#### EXERCISE REQUIREMENTS
After locating the line with "Screen dimensions: 1512x812" in the data that follows, return it and every later line exactly, up to and including the line with "Open the Reformation".

#### Stored entries
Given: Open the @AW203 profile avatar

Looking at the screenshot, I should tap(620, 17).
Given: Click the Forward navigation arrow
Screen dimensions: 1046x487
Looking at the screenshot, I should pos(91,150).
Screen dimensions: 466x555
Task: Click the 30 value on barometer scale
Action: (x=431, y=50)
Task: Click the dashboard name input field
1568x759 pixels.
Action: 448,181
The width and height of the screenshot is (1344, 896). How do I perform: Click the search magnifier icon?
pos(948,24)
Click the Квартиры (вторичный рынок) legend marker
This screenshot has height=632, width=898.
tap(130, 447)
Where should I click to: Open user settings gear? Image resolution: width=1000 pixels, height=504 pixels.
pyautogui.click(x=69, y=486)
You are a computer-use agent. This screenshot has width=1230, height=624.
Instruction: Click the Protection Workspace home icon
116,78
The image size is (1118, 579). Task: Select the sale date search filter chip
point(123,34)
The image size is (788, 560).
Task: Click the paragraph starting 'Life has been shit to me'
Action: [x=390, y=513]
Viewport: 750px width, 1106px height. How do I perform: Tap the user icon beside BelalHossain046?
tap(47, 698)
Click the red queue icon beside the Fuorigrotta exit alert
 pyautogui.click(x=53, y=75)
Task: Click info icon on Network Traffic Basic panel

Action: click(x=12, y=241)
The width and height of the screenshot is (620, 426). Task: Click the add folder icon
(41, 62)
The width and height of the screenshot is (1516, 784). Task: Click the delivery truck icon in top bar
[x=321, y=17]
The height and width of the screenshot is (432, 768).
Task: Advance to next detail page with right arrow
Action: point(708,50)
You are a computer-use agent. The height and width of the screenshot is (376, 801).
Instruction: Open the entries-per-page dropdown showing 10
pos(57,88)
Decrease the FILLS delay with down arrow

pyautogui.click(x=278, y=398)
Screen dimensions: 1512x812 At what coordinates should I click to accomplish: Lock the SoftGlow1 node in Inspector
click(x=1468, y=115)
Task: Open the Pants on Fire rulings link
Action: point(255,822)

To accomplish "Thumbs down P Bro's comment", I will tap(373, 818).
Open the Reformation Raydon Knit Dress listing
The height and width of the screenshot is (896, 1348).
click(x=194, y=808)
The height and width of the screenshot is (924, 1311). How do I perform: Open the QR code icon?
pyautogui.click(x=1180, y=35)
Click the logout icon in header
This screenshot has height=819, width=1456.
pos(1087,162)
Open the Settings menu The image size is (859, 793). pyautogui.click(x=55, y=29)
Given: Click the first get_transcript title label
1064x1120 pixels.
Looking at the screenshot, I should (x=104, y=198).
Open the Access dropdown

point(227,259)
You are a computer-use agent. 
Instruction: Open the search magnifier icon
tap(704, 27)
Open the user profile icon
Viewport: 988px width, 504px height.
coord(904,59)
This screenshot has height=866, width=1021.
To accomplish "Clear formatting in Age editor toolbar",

#### TASK SOLUTION
Screen dimensions: 1512x812 At what coordinates should I click to accomplish: Lock the SoftGlow1 node in Inspector
click(x=1468, y=115)
Task: Open the Pants on Fire rulings link
Action: point(255,822)

To accomplish "Thumbs down P Bro's comment", I will tap(373, 818).
Open the Reformation Raydon Knit Dress listing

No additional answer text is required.